_Required action_: Please copy exactly the lines from the top of the data through the line containing "Task: Open the rename/copy files icon", and nothing else.

(Stored data entries)
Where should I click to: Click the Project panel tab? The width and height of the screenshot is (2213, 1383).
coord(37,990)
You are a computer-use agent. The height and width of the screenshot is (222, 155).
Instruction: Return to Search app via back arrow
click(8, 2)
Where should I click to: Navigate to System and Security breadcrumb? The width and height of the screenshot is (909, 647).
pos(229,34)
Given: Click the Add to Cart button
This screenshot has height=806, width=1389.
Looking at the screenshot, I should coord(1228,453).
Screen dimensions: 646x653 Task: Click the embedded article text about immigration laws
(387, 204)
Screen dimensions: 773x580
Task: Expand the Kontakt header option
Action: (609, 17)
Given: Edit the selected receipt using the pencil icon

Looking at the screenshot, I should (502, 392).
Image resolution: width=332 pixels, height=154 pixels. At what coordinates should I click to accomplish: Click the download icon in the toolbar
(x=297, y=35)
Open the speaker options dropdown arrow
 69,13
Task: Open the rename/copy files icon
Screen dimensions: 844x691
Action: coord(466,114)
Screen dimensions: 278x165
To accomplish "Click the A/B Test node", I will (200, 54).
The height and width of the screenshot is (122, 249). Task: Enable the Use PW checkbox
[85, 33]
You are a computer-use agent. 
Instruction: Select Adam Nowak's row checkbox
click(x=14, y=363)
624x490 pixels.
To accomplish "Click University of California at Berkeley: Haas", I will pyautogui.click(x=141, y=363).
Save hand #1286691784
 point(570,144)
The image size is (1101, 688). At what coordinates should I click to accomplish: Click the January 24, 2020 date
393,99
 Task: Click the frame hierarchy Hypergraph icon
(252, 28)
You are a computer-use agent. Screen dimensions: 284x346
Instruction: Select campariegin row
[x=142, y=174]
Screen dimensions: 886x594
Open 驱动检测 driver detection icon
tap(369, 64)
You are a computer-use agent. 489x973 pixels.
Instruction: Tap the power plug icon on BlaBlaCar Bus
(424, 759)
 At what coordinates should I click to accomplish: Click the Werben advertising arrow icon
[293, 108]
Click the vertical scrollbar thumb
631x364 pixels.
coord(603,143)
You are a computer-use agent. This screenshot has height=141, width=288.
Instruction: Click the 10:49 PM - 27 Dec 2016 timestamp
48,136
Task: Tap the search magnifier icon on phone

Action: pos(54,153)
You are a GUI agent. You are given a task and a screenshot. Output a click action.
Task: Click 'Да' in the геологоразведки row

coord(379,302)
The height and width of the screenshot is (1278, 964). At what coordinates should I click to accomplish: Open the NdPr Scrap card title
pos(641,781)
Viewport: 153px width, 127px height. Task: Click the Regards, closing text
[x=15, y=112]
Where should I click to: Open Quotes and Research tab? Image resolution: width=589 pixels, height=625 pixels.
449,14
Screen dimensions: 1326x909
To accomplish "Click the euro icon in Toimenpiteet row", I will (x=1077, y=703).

_Finished task_:
Where should I click to: Click the Project panel tab? The width and height of the screenshot is (2213, 1383).
coord(37,990)
You are a computer-use agent. The height and width of the screenshot is (222, 155).
Instruction: Return to Search app via back arrow
click(8, 2)
Where should I click to: Navigate to System and Security breadcrumb? The width and height of the screenshot is (909, 647).
pos(229,34)
Given: Click the Add to Cart button
This screenshot has height=806, width=1389.
Looking at the screenshot, I should coord(1228,453).
Screen dimensions: 646x653 Task: Click the embedded article text about immigration laws
(387, 204)
Screen dimensions: 773x580
Task: Expand the Kontakt header option
Action: (609, 17)
Given: Edit the selected receipt using the pencil icon

Looking at the screenshot, I should (502, 392).
Image resolution: width=332 pixels, height=154 pixels. At what coordinates should I click to accomplish: Click the download icon in the toolbar
(x=297, y=35)
Open the speaker options dropdown arrow
 69,13
Task: Open the rename/copy files icon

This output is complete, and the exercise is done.